Ainsi Khonsou a t'il pris à sa charge la chapelle
de surface, dans laquelle devaient figurer en bonne place
son père, son frère Khabekhnet, et sans nul
doute d'autres personnes de la famille.
Sennedjem et Khabekhnet se sont, eux, chargés de bien
faire figurer Khonsou et sa femme dans leurs caveaux, ainsi
que dans la chapelle de Khabekhnet. Enfin, Sennedjem a accueilli
les momies de toute la famille de Khonsou dans son caveau,
ainsi que leur mobilier funéraire.
Les puits funéraires
Quatre puits sont forés dans le sol de la cour.
- le puits 1181 ne fait pas partie du dispositif souterrain
de Sennedjem; d'ailleurs il est excentré au Sud de
la cour. Il est cependant en communication avec le 1182 par
une galerie de voleurs. A 4,40 m de profondeur, il donne sur
trois salles non décorées.
- le puits 1182 descend à 6,10 m, s'ouvrant sur deux
salles anépigraphes en enfilade.
- le puits 1183 est rudimentaire et ne donne sur rien.
- le puits N°1 est celui desservant le caveau de Sennedjem.
Il s'ouvre à 1,70 m de l'angle Nord de la pyramide
de Sennedjem. Bien construit, son ouverture mesure 1,40 x
0,70 m. Il descend à 6,05 m sous terre; tous les 50
cm étaient creusées de petites anfractuosités
destinées à la descente.
Au fond du puits se trouvait une porte en bois entourée
d'une huisserie en calcaire (avec des reliefs gravés).

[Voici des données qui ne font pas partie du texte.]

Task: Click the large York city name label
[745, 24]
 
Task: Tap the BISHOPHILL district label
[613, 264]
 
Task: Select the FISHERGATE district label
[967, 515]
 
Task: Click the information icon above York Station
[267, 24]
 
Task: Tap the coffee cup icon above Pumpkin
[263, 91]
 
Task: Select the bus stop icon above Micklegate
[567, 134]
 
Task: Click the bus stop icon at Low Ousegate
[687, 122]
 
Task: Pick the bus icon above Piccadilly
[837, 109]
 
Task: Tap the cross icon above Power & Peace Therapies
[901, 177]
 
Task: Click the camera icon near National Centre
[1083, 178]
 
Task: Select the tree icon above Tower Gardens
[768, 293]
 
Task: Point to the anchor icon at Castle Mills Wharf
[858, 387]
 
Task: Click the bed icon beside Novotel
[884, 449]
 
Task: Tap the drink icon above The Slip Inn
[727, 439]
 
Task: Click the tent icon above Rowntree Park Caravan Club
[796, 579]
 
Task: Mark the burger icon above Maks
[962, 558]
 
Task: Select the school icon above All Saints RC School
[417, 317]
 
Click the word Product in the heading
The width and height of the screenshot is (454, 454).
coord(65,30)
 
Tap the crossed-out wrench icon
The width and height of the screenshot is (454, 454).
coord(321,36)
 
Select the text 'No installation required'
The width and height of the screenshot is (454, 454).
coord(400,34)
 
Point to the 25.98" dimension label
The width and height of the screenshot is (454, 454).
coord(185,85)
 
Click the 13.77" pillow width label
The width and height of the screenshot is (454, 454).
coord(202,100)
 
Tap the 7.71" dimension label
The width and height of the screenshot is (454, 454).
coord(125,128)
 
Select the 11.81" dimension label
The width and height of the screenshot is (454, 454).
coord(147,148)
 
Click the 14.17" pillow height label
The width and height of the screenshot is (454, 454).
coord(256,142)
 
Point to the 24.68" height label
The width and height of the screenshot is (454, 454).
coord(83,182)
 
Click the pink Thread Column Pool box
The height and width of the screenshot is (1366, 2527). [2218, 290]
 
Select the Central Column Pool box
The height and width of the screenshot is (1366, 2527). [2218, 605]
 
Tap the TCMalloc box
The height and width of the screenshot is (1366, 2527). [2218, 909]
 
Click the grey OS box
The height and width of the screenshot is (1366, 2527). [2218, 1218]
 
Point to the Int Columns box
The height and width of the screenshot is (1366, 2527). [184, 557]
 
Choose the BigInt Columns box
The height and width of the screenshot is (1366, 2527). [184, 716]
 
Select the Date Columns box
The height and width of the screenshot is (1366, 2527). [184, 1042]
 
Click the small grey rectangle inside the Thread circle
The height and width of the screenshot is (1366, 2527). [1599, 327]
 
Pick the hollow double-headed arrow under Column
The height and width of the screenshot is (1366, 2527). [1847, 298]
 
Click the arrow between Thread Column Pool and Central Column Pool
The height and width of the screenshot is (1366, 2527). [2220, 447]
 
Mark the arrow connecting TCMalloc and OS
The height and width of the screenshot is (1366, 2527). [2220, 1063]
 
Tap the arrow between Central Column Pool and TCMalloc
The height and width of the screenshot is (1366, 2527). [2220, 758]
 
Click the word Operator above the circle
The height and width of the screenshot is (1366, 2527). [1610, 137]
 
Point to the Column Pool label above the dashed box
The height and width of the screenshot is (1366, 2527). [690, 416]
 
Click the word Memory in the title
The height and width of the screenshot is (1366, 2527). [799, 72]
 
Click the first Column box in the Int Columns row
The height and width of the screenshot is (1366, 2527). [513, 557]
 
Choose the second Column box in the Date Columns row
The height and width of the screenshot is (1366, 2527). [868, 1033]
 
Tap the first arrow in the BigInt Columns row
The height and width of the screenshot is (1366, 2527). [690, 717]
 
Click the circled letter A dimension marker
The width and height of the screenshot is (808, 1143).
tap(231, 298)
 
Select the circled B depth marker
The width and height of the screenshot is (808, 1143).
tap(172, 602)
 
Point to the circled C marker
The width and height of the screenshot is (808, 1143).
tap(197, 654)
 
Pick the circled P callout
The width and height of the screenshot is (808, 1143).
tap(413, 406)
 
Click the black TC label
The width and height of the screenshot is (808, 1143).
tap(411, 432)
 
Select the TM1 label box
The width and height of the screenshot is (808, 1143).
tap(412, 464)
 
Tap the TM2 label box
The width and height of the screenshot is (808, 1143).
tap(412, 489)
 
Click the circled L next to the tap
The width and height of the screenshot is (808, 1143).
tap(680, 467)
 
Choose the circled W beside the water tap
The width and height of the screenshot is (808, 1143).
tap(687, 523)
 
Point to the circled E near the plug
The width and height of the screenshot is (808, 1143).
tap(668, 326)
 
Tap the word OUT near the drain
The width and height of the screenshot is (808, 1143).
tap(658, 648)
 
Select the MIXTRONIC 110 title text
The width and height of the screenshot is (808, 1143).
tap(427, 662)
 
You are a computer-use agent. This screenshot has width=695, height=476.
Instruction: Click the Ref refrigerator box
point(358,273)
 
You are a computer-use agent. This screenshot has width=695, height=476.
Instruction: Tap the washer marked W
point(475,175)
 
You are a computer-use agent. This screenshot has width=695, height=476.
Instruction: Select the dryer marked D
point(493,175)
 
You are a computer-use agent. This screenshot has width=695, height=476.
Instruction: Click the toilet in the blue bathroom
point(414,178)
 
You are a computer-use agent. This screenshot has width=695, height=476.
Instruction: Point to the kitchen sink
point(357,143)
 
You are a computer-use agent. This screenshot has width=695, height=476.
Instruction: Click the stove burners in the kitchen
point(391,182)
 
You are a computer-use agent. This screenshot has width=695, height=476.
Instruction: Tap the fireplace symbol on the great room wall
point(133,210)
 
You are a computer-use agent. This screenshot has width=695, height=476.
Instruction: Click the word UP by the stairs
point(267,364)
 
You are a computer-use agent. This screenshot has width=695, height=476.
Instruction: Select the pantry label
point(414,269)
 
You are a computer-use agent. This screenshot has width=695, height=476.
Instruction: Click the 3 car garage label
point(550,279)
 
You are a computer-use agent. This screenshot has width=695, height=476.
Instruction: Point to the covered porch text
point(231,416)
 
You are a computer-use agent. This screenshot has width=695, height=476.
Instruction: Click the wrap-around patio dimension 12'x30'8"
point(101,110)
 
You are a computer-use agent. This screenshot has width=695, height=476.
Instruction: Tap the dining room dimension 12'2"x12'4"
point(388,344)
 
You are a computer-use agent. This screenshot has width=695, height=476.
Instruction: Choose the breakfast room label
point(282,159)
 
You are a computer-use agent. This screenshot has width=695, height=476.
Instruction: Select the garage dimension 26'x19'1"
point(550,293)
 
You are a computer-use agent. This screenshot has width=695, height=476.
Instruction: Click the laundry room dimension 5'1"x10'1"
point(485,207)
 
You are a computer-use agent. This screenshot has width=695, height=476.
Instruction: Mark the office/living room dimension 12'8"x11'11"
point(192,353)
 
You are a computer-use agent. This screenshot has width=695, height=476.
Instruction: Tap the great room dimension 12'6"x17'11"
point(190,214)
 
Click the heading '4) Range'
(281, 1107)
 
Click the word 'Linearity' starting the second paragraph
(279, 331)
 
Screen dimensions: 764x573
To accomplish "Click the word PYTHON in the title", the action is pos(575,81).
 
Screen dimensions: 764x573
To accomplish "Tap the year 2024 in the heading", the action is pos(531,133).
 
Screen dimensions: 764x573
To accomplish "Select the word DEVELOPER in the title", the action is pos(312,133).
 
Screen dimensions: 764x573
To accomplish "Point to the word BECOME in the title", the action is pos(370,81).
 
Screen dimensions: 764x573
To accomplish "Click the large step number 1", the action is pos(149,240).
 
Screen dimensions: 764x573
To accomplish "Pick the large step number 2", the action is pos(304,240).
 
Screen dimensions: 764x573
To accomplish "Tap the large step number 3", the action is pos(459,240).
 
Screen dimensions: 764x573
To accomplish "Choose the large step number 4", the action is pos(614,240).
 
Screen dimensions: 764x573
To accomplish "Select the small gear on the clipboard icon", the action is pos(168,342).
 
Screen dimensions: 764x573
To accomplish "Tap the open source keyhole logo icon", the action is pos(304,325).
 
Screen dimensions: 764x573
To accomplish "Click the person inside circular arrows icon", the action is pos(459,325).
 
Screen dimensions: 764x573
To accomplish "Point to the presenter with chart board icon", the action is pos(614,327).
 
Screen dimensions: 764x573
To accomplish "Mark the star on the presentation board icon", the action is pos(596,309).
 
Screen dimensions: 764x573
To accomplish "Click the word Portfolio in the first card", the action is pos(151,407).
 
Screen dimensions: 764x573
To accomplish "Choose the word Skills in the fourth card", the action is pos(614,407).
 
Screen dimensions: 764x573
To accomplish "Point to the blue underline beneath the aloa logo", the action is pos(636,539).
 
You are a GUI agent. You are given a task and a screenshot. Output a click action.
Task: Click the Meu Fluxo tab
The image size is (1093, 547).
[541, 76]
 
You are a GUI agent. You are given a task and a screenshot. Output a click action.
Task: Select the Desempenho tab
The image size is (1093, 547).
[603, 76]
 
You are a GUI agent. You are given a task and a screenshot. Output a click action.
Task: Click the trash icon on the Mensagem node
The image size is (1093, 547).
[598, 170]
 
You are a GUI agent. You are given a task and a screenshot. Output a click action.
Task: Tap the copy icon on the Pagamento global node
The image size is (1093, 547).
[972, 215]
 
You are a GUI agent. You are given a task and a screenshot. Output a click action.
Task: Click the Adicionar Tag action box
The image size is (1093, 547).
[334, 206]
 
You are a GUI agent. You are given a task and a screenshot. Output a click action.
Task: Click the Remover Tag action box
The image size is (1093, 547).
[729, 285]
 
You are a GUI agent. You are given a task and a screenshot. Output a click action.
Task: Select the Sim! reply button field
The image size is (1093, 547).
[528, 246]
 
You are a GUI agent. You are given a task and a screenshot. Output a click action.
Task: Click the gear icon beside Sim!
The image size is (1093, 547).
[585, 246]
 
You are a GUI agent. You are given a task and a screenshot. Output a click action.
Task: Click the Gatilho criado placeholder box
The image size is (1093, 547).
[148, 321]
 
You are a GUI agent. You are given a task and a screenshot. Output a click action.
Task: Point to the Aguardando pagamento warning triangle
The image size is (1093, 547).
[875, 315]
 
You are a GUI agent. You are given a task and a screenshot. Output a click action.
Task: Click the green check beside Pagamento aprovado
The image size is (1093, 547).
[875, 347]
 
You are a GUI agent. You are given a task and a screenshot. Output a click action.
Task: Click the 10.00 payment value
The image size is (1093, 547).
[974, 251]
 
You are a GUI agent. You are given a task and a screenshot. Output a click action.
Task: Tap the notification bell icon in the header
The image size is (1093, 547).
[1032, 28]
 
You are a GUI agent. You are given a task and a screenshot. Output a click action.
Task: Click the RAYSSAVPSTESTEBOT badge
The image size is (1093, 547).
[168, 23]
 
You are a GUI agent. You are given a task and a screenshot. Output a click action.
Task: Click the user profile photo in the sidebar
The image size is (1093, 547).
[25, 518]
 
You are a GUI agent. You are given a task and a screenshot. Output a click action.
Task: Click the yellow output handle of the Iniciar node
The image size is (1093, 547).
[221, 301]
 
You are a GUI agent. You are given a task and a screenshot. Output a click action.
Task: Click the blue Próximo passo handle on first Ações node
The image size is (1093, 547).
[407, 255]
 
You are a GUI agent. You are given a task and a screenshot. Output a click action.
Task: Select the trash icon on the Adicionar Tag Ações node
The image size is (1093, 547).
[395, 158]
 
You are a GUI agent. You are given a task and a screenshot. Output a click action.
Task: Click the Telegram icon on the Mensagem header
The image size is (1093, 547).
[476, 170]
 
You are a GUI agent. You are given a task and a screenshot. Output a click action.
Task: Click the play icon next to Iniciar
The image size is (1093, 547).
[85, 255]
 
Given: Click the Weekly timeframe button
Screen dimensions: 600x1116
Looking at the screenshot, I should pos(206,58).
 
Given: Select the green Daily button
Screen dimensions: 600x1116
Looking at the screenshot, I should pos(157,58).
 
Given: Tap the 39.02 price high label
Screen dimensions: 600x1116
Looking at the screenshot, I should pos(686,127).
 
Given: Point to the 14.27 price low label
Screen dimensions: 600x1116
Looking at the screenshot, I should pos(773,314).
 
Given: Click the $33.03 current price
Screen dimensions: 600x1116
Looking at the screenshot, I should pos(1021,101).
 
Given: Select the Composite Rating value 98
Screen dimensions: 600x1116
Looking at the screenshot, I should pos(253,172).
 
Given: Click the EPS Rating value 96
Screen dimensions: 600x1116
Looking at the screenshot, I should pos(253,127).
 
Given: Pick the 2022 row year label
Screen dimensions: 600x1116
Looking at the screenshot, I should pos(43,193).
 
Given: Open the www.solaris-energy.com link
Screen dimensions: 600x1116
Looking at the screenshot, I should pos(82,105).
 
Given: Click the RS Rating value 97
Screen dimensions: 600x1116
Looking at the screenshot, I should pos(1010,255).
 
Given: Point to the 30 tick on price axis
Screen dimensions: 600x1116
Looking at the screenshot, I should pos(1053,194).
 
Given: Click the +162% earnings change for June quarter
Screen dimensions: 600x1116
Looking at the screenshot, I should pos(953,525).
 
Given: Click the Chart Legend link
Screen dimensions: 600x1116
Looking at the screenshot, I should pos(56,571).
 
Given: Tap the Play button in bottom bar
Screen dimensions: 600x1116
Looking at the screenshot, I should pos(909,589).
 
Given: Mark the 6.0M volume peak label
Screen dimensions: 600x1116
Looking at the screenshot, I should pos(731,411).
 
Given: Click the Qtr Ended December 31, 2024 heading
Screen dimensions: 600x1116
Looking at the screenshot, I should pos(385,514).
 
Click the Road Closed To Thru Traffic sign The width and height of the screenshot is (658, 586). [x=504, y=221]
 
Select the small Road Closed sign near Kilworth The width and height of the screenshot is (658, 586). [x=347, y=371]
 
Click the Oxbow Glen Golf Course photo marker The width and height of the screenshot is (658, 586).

Cette porte était scellée après chaque
enterrement.
Les chambres souterraines
Au fond du puits s'ouvre donc une porte, donnant sur le complexe
souterrain proprement dit.
Celui ci se compose de quatre pièces.
Tout d'abord, on entre dans une salle A grossièrement
excavée d'environ 3 x 3,80 m; celle-ci communique,
par un escalier de quatre marches, avec la salle voûtée
B située environ 0,90 m plus bas. Carrée,
anépigraphe elle aussi, elle mesure 3,50 m de côté
et 2,50 m de haut. Trois ouvertures y sont percées,
en plus de l'escalier.
Au Sud s'ouvre un récessus d'environ 2 m, sur lequel
on ne peut rien dire; à l'Ouest un petit puits ouvre
sur une pièce inachevée d'environ 2,40 x 2,95
m, dont la fonction reste débattue : caveau original
abandonné pour une raison technique? Ou extension
projetée du complexe souterrain?
Enfin c'est au Nord que se situe un petit puits rectangulaire,
à l'origine fermé par une dalle, qui conduit,
2 m plus bas, à l'entrée du caveau C.